The earliest days of the Scottish Parliament were like an adult version of How do they do that.  Suddenly a sharp and invasive light was being shone on the workings of government and politicians were lining civil servants up to explain themselves and their arcane workings.  Learning to be accountable – or at least to give sufficient semblance of it so that the parties and their sniffer dogs would go away – was something they learned fast.  They had to.

There were a number of stushies and scandals in the early days.  The biggest was something or other to do with exams and the SQA.  I’d go and google it if I could be bovvered but it is a sign of how things were in those frantic early times that the headlines were dominated for weeks by an issue that caused the nascent Labour-Liberal Democrat administration no end of pain but which now, few can remember the detail of.  Whatever, accountability for errors was demanded and truly received.  Various mandarins’ heads appeared on plates, the quango was reformed and we all moved on.

It’s hard to believe – it’s the kind of tale that historians will recount incredulously, I feel – that we lost a First Minister due to nothing very much at all.  Henry McLeish fell on his sword not because  of double accounting of office sub-lets, rents and parliamentary allowances, but because he could not explain himself on the telly.  I can recall his appearance on BBC Question Time with every toe-curling utterance;  by the time Dimbleby had finished with him, I was literally in the foetal position.  But to have an FM resign over this?  Yep, welcome to the bright, new shiny dawn of Scottish politics where we expect whiter than white and the ability to string a sentence together.
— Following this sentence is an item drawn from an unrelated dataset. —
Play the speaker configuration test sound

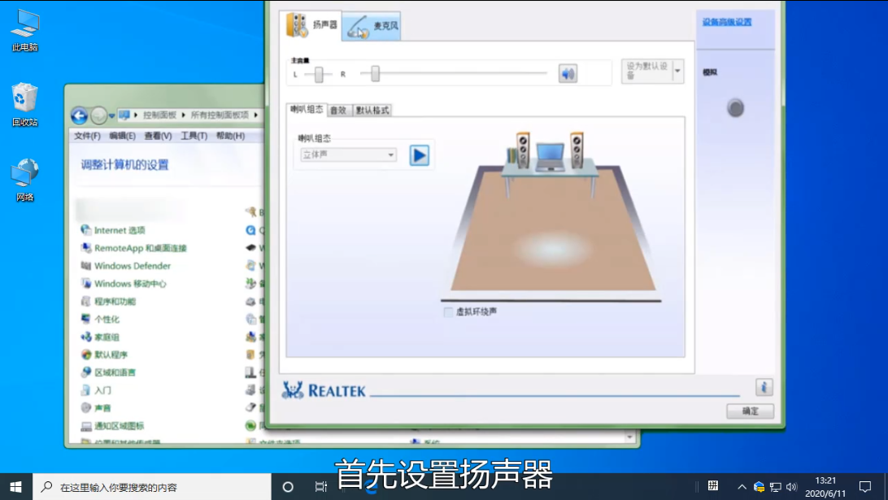[419, 155]
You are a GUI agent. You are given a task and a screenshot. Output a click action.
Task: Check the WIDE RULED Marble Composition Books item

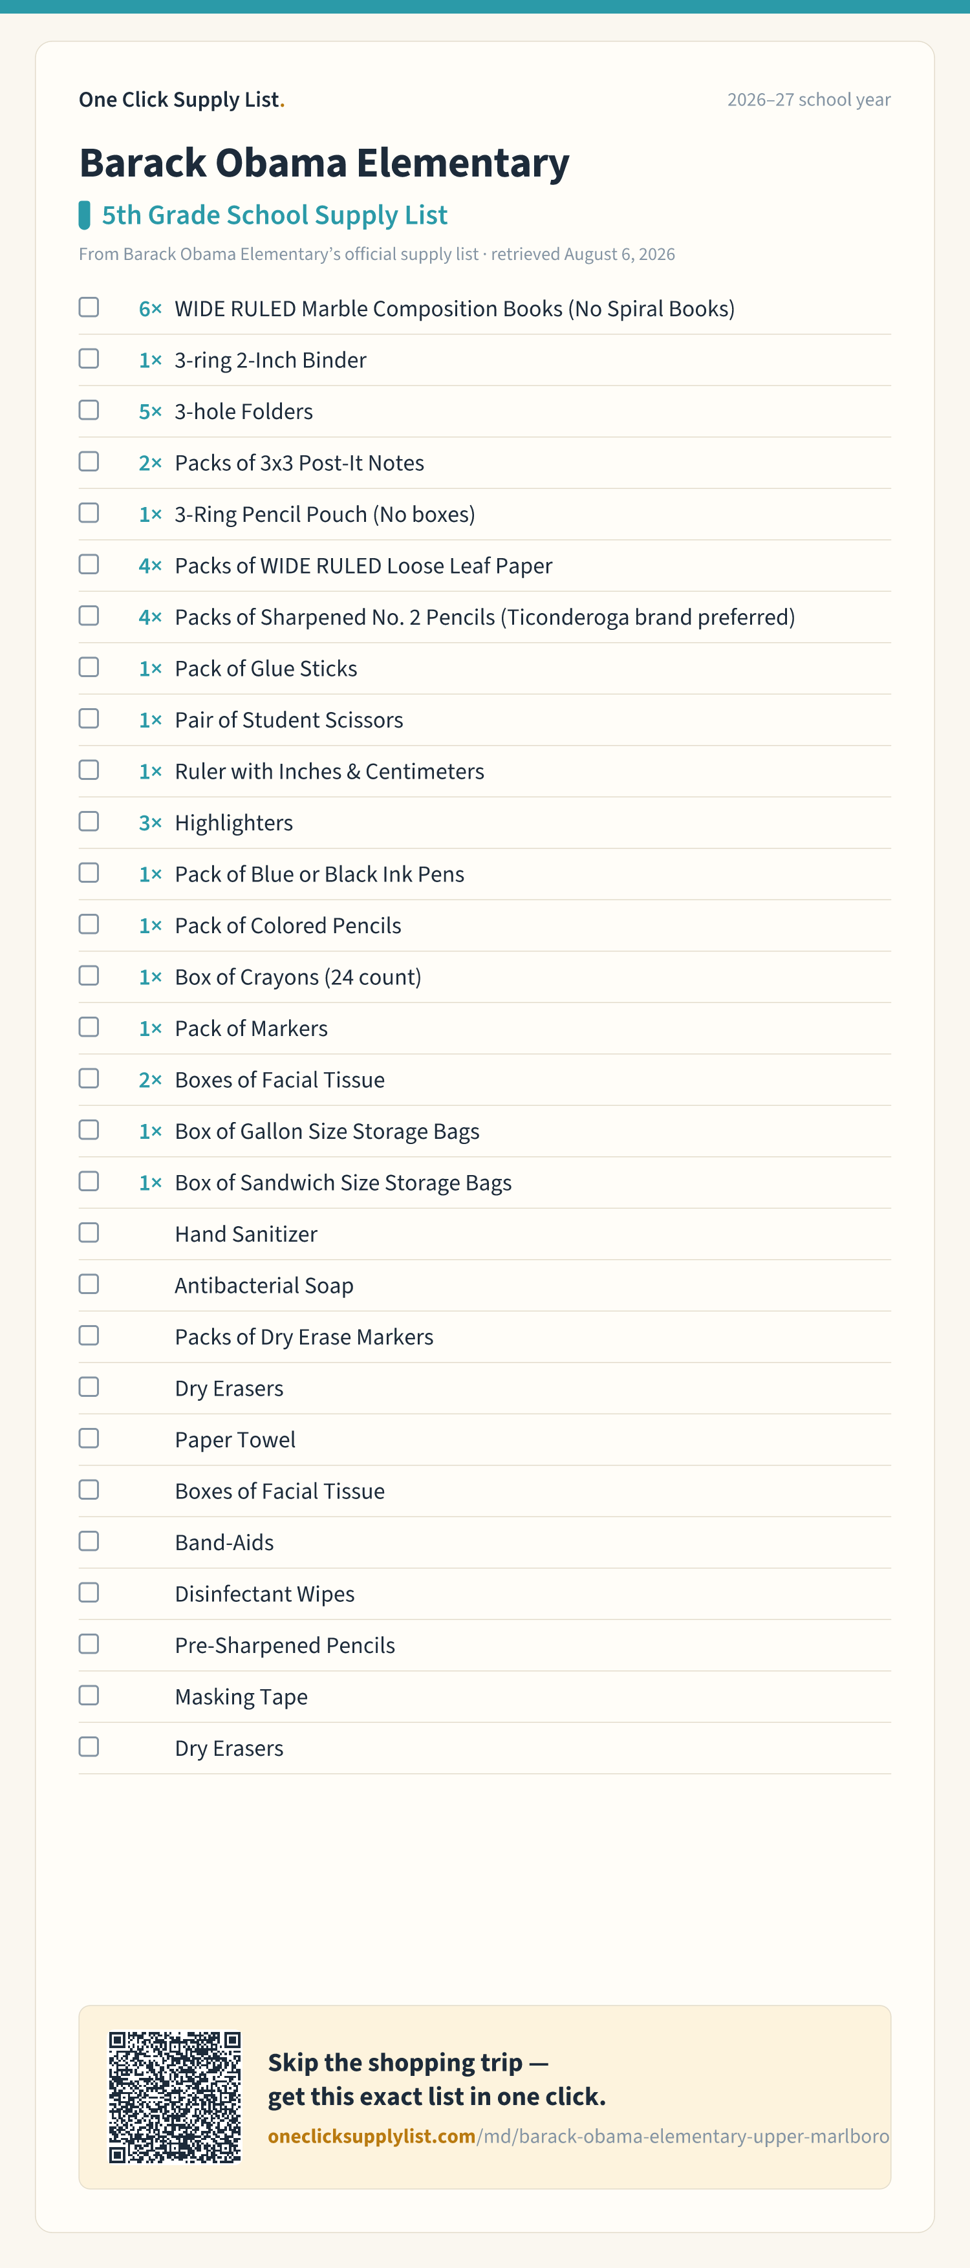pyautogui.click(x=89, y=307)
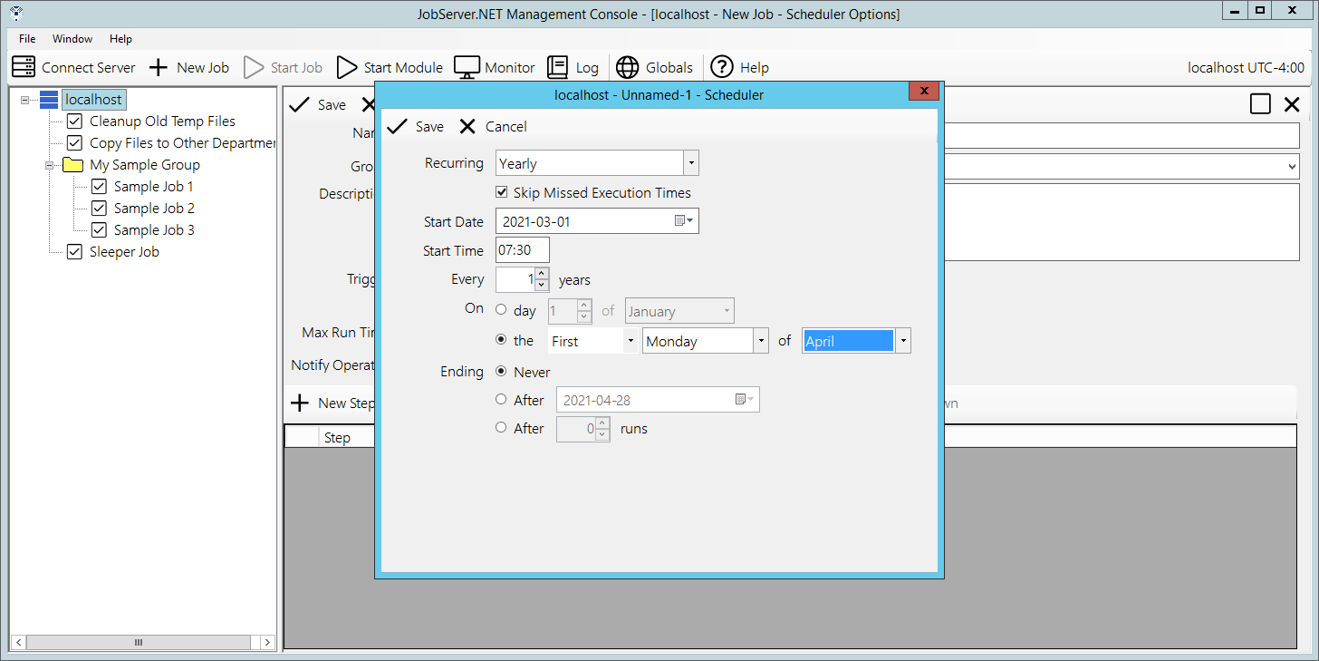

Then we lost a Conservative leader over claiming the odd taxi erroneously for parliamentary responsibilities when he had in fact been on party business.  That little episode was accompanied by the frantic rustling of expense claims all over the old PHQ (it’s now the Missoni Hotel) as staffers and MSPs combed through years’ worth of theirs.  There was also an awful lot of emptying of piggy banks as rogue taxi journeys were suddenly repaid.

When McLetchie finally did the decent thing and took the fall so no-one else had to – good job really or we might not have had an MSP left – the collective sigh of relief was tangible.  No one, least of all McLetchie who seems like a pretty honourable and straight up and down man to me, had ever claimed a taxi journey not quite for purely parliamentary business deliberately;  but that wasn’t the point.  Blood was scented, the political hack-pack got its dander up, and a resignation became inevitable.  In Scotland, like the best, wee country in the world we had become, we like our scandals wee as well.

Over the years, everyone settled down into a rhythm and it all became rather anodyne.   And something key changed the political dynamic, in that the SNP decided to focus on the pursuit of power instead of settling for harrying in opposition.  The rest, as they say, is history.

Once in power, the SNP, having largely forged its political craft in opposition, knew exactly the kind of pitfalls and traps it had to avoid.  Its ability to manage the agenda was made easier thanks largely to the redoubtable and remarkable talents of Kevin Pringle, for whom sleep and holidays are anathema.  Labour, meanwhile, has struggled to work out which way up one opens the box marked opposition and changes in the ranks of political journalists and the loss of specialist correspondents, as well as introspective concern for their own industry’s fortunes, seemed to sap the media’s energy for political dust-ups.

All these – and many more – factors have conspired to provide the SNP with a charmed life.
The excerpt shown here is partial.